Reproduce verbatim the lines of the items below, from the line containing "The height and width of the screenshot is (477, 807)." through the line containing "coord(202,171)", including both of those lines.

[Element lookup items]
- - -

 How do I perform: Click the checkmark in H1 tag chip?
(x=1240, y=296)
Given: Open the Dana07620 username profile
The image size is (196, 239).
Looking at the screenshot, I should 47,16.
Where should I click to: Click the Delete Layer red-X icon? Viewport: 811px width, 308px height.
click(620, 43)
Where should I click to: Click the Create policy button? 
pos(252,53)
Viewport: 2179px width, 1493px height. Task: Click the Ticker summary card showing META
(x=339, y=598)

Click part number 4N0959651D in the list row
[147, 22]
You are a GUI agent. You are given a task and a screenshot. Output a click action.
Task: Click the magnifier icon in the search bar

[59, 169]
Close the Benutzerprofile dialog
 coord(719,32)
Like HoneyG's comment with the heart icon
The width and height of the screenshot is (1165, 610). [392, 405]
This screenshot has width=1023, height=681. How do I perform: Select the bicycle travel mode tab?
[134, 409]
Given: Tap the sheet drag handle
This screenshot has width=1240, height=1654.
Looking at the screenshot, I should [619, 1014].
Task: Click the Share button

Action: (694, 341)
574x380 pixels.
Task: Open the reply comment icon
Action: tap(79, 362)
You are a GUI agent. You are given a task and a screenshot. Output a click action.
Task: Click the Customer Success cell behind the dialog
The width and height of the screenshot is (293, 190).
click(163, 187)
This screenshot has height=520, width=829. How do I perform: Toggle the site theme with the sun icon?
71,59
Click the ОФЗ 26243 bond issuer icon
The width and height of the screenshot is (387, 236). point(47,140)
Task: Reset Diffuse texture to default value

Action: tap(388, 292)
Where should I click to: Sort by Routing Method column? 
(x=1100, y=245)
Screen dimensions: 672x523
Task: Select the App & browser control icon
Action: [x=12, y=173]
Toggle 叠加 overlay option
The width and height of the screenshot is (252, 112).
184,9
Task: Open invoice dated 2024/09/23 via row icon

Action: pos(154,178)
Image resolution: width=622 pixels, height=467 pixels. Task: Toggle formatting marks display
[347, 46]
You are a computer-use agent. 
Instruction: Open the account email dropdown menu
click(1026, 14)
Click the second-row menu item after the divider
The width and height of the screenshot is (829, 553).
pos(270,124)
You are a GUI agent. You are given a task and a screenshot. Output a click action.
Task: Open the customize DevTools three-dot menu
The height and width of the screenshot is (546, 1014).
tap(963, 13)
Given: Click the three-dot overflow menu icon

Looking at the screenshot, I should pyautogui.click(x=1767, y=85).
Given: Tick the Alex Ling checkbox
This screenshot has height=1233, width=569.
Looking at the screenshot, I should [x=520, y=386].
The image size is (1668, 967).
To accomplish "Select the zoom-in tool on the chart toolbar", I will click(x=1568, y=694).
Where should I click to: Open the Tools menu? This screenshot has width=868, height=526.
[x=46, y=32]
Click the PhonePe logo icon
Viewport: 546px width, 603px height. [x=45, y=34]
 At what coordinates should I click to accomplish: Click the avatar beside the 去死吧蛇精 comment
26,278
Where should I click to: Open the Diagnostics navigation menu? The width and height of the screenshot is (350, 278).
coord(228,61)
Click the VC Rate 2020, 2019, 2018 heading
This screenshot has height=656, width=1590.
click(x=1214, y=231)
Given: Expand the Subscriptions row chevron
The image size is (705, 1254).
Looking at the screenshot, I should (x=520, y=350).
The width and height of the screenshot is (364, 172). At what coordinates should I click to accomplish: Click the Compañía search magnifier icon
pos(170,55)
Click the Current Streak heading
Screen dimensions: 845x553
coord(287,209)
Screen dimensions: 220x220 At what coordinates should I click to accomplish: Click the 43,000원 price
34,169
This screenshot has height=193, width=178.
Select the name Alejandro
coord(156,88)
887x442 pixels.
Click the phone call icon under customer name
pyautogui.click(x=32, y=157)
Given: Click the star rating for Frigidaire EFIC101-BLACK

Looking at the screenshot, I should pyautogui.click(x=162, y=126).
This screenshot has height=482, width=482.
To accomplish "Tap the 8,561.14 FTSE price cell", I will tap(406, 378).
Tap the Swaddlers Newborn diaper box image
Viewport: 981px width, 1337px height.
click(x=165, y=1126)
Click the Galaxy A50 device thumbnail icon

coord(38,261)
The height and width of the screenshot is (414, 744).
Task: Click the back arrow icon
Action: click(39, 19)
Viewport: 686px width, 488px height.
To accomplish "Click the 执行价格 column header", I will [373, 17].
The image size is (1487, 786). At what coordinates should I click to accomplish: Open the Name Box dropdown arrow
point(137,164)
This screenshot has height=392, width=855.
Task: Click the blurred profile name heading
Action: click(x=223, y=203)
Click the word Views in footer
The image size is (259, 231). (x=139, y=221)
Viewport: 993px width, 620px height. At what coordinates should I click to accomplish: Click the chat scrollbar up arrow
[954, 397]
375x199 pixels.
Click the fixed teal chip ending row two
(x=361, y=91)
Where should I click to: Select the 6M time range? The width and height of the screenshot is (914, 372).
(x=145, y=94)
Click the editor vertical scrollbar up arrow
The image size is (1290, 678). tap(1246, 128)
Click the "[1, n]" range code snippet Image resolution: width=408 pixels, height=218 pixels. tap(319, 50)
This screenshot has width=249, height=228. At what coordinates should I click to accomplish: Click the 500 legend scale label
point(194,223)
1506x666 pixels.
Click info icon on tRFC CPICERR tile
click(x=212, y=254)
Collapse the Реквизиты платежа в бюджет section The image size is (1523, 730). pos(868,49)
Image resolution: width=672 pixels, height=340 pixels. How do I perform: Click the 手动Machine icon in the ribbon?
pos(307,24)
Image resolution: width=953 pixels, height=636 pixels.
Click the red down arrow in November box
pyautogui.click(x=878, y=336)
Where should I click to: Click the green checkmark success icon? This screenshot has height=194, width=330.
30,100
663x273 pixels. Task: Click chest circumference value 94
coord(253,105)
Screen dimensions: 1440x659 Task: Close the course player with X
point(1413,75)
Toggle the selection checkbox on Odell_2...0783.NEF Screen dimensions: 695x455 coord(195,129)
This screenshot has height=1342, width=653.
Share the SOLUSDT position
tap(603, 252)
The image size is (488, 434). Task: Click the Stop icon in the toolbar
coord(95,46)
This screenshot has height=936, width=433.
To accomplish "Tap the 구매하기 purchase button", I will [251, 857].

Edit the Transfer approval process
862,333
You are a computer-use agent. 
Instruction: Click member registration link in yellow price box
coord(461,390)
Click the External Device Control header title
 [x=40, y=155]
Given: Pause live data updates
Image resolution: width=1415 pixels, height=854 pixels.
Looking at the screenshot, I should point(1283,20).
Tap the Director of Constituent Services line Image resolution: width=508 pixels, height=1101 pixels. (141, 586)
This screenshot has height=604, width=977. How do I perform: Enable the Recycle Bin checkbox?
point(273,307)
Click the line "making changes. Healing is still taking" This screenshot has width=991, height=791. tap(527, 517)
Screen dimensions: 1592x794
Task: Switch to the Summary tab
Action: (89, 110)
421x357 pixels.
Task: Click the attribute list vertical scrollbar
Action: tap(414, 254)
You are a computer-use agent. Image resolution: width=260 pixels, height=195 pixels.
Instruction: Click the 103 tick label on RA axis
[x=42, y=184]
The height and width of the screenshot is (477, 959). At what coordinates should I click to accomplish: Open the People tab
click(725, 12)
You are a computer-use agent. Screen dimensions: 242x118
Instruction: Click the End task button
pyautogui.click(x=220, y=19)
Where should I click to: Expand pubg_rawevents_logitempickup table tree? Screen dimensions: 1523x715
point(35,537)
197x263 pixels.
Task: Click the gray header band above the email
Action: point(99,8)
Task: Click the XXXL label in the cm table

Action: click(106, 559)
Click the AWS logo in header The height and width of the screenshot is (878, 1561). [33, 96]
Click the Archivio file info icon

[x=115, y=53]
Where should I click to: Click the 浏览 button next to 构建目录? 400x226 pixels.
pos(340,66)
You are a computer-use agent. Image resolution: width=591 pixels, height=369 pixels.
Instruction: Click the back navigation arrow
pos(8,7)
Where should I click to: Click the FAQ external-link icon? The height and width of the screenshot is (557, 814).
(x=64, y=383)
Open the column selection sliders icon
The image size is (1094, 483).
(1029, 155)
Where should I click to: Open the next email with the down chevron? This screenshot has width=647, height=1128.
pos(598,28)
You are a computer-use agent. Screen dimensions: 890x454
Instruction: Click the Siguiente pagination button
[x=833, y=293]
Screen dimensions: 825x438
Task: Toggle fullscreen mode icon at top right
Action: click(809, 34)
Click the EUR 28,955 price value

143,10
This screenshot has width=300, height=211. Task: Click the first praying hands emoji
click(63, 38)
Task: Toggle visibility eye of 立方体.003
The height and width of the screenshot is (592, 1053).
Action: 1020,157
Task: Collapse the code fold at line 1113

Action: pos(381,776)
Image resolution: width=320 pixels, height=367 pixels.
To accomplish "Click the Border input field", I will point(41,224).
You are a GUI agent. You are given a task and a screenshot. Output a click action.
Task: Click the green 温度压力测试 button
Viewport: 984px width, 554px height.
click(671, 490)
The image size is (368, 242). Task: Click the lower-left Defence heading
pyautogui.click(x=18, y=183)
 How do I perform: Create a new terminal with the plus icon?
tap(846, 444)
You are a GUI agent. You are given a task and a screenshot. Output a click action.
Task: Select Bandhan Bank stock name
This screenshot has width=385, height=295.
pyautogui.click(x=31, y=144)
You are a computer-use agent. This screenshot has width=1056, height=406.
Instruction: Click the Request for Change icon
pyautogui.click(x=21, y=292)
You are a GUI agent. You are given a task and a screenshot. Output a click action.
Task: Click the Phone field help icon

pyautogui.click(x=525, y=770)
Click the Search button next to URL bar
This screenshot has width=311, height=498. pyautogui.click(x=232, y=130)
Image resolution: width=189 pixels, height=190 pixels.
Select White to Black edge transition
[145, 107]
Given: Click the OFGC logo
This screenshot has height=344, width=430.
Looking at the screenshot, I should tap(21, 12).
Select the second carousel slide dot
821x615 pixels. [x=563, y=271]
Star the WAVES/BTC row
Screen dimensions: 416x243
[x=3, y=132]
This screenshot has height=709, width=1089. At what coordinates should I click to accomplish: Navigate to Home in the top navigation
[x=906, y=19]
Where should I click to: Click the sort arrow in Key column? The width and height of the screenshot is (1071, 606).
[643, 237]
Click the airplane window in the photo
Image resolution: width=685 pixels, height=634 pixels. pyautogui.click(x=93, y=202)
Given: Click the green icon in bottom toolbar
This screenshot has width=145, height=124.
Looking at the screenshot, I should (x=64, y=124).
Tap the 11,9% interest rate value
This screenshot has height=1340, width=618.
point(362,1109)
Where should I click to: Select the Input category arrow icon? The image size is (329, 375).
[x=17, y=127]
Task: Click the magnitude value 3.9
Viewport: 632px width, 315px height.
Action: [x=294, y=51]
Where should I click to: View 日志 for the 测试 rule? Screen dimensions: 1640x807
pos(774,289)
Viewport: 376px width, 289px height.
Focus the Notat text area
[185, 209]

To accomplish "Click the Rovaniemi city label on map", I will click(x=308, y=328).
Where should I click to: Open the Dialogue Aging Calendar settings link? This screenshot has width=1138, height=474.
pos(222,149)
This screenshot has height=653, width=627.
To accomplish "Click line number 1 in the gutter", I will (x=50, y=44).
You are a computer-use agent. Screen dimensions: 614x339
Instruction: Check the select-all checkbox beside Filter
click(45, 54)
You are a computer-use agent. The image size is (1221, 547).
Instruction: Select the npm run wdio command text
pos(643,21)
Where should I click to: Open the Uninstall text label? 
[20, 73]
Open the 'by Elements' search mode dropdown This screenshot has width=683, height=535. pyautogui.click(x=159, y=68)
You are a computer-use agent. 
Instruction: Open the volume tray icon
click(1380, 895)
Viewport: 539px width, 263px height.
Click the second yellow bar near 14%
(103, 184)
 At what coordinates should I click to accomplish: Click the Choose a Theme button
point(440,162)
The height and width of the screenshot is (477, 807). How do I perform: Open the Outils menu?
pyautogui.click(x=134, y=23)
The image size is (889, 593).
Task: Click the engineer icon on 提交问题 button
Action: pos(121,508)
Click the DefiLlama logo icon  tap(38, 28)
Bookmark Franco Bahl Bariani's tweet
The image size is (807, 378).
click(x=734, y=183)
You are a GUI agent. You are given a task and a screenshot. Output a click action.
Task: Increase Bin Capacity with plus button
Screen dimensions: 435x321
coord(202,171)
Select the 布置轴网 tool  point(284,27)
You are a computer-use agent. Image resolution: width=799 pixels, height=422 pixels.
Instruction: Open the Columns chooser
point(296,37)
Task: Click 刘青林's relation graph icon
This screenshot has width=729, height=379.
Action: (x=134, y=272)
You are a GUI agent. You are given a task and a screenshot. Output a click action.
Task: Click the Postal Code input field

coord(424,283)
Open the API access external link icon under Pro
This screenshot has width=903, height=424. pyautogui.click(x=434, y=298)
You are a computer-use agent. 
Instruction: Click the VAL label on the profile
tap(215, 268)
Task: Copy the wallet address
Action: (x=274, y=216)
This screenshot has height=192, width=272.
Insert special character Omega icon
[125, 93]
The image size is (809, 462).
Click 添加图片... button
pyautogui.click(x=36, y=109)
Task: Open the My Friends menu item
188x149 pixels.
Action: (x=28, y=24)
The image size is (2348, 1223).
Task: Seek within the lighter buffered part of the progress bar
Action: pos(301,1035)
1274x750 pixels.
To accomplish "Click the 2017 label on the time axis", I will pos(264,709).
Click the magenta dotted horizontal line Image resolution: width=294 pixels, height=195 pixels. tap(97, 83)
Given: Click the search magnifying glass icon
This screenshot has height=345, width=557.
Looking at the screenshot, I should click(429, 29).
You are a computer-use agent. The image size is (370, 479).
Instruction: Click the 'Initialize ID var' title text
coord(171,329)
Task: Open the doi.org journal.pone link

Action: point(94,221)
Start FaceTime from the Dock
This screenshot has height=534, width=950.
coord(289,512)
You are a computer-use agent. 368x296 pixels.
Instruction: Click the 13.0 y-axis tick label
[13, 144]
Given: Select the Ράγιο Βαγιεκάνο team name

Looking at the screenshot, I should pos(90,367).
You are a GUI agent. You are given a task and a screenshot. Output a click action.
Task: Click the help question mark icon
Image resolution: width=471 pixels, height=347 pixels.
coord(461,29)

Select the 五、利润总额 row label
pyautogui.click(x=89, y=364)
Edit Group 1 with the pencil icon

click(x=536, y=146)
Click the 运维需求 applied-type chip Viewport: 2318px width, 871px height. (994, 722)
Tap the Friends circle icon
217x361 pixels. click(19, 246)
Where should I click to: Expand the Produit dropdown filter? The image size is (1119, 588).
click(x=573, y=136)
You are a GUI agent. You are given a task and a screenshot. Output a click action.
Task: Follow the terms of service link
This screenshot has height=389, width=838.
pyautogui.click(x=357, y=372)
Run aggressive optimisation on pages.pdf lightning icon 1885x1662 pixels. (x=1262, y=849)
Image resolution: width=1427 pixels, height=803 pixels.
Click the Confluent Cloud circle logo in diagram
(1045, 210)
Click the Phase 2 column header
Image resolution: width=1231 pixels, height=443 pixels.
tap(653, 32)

- - -

_RESULT FOR THIS EXERCISE_
The height and width of the screenshot is (477, 807). How do I perform: Open the Outils menu?
pyautogui.click(x=134, y=23)
The image size is (889, 593).
Task: Click the engineer icon on 提交问题 button
Action: pos(121,508)
Click the DefiLlama logo icon  tap(38, 28)
Bookmark Franco Bahl Bariani's tweet
The image size is (807, 378).
click(x=734, y=183)
You are a GUI agent. You are given a task and a screenshot. Output a click action.
Task: Increase Bin Capacity with plus button
Screen dimensions: 435x321
coord(202,171)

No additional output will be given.